Collected data:
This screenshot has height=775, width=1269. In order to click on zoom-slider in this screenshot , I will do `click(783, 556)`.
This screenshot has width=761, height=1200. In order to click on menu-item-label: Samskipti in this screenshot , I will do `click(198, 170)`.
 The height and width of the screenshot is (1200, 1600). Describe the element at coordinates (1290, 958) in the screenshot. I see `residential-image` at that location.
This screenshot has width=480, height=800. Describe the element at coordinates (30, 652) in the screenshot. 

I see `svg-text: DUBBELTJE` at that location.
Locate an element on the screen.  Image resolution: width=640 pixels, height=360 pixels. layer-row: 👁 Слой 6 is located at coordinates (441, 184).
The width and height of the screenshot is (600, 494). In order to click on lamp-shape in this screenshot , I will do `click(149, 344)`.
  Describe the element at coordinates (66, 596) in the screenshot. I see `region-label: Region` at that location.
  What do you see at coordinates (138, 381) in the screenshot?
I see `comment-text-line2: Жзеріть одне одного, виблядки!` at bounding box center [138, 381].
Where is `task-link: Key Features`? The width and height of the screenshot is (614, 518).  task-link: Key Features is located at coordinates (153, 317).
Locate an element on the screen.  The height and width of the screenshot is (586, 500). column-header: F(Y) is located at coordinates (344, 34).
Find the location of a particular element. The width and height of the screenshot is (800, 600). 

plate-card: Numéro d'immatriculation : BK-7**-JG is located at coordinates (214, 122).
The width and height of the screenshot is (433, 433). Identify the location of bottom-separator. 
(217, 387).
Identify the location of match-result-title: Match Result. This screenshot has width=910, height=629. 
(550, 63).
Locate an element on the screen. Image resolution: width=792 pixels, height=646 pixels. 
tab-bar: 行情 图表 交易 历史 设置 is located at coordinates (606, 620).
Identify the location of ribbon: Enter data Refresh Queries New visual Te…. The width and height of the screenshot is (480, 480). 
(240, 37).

> [Exercise prompt] Copy out every line of the material above, keeping each one word for word with nothing changed.

> [Written reply]
This screenshot has height=775, width=1269. In order to click on zoom-slider in this screenshot , I will do `click(783, 556)`.
This screenshot has width=761, height=1200. In order to click on menu-item-label: Samskipti in this screenshot , I will do `click(198, 170)`.
 The height and width of the screenshot is (1200, 1600). Describe the element at coordinates (1290, 958) in the screenshot. I see `residential-image` at that location.
This screenshot has width=480, height=800. Describe the element at coordinates (30, 652) in the screenshot. 

I see `svg-text: DUBBELTJE` at that location.
Locate an element on the screen.  Image resolution: width=640 pixels, height=360 pixels. layer-row: 👁 Слой 6 is located at coordinates (441, 184).
The width and height of the screenshot is (600, 494). In order to click on lamp-shape in this screenshot , I will do `click(149, 344)`.
  Describe the element at coordinates (66, 596) in the screenshot. I see `region-label: Region` at that location.
  What do you see at coordinates (138, 381) in the screenshot?
I see `comment-text-line2: Жзеріть одне одного, виблядки!` at bounding box center [138, 381].
Where is `task-link: Key Features`? The width and height of the screenshot is (614, 518).  task-link: Key Features is located at coordinates (153, 317).
Locate an element on the screen.  The height and width of the screenshot is (586, 500). column-header: F(Y) is located at coordinates (344, 34).
Find the location of a particular element. The width and height of the screenshot is (800, 600). 

plate-card: Numéro d'immatriculation : BK-7**-JG is located at coordinates (214, 122).
The width and height of the screenshot is (433, 433). Identify the location of bottom-separator. 
(217, 387).
Identify the location of match-result-title: Match Result. This screenshot has width=910, height=629. 
(550, 63).
Locate an element on the screen. Image resolution: width=792 pixels, height=646 pixels. 
tab-bar: 行情 图表 交易 历史 设置 is located at coordinates (606, 620).
Identify the location of ribbon: Enter data Refresh Queries New visual Te…. The width and height of the screenshot is (480, 480). 
(240, 37).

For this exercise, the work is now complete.